[Dataset entries]
============================================================

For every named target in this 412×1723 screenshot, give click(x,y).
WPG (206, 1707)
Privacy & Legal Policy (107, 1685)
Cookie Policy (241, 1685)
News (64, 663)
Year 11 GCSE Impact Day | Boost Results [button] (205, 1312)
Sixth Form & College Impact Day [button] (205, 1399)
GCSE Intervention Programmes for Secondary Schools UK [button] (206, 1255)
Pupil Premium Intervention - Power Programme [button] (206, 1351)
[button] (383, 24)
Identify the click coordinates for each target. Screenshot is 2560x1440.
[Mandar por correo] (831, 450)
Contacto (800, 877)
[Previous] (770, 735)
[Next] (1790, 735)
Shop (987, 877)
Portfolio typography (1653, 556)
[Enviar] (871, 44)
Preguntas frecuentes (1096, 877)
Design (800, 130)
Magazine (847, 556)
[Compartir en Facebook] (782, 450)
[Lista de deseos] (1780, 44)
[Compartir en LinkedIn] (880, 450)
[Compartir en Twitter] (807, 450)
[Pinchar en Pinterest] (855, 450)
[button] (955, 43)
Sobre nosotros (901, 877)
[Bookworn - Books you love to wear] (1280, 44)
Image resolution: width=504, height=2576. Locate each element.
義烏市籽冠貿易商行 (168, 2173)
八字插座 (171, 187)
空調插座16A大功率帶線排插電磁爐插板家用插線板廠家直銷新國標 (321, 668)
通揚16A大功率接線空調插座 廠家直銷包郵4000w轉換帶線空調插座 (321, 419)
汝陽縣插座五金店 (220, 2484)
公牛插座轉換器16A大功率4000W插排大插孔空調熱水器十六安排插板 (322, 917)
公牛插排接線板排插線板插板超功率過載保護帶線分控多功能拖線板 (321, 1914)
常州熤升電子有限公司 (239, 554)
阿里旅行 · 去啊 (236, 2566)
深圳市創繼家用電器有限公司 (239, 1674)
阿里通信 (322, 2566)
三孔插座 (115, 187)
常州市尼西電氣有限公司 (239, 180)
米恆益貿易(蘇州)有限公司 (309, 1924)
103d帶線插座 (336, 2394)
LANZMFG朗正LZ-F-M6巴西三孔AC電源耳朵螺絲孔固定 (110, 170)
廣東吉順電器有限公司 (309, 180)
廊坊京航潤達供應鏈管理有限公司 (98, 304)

============================================================

Goal of the exercise:
Please set down all of the data above again, matching it exactly.

Output of the task:
For every named target in this 412×1723 screenshot, give click(x,y).
WPG (206, 1707)
Privacy & Legal Policy (107, 1685)
Cookie Policy (241, 1685)
News (64, 663)
Year 11 GCSE Impact Day | Boost Results [button] (205, 1312)
Sixth Form & College Impact Day [button] (205, 1399)
GCSE Intervention Programmes for Secondary Schools UK [button] (206, 1255)
Pupil Premium Intervention - Power Programme [button] (206, 1351)
[button] (383, 24)
Identify the click coordinates for each target. Screenshot is 2560x1440.
[Mandar por correo] (831, 450)
Contacto (800, 877)
[Previous] (770, 735)
[Next] (1790, 735)
Shop (987, 877)
Portfolio typography (1653, 556)
[Enviar] (871, 44)
Preguntas frecuentes (1096, 877)
Design (800, 130)
Magazine (847, 556)
[Compartir en Facebook] (782, 450)
[Lista de deseos] (1780, 44)
[Compartir en LinkedIn] (880, 450)
[Compartir en Twitter] (807, 450)
[Pinchar en Pinterest] (855, 450)
[button] (955, 43)
Sobre nosotros (901, 877)
[Bookworn - Books you love to wear] (1280, 44)
Image resolution: width=504, height=2576. Locate each element.
義烏市籽冠貿易商行 (168, 2173)
八字插座 (171, 187)
空調插座16A大功率帶線排插電磁爐插板家用插線板廠家直銷新國標 (321, 668)
通揚16A大功率接線空調插座 廠家直銷包郵4000w轉換帶線空調插座 (321, 419)
汝陽縣插座五金店 (220, 2484)
公牛插座轉換器16A大功率4000W插排大插孔空調熱水器十六安排插板 (322, 917)
公牛插排接線板排插線板插板超功率過載保護帶線分控多功能拖線板 (321, 1914)
常州熤升電子有限公司 (239, 554)
阿里旅行 · 去啊 (236, 2566)
深圳市創繼家用電器有限公司 (239, 1674)
阿里通信 (322, 2566)
三孔插座 (115, 187)
常州市尼西電氣有限公司 (239, 180)
米恆益貿易(蘇州)有限公司 (309, 1924)
103d帶線插座 (336, 2394)
LANZMFG朗正LZ-F-M6巴西三孔AC電源耳朵螺絲孔固定 (110, 170)
廣東吉順電器有限公司 (309, 180)
廊坊京航潤達供應鏈管理有限公司 (98, 304)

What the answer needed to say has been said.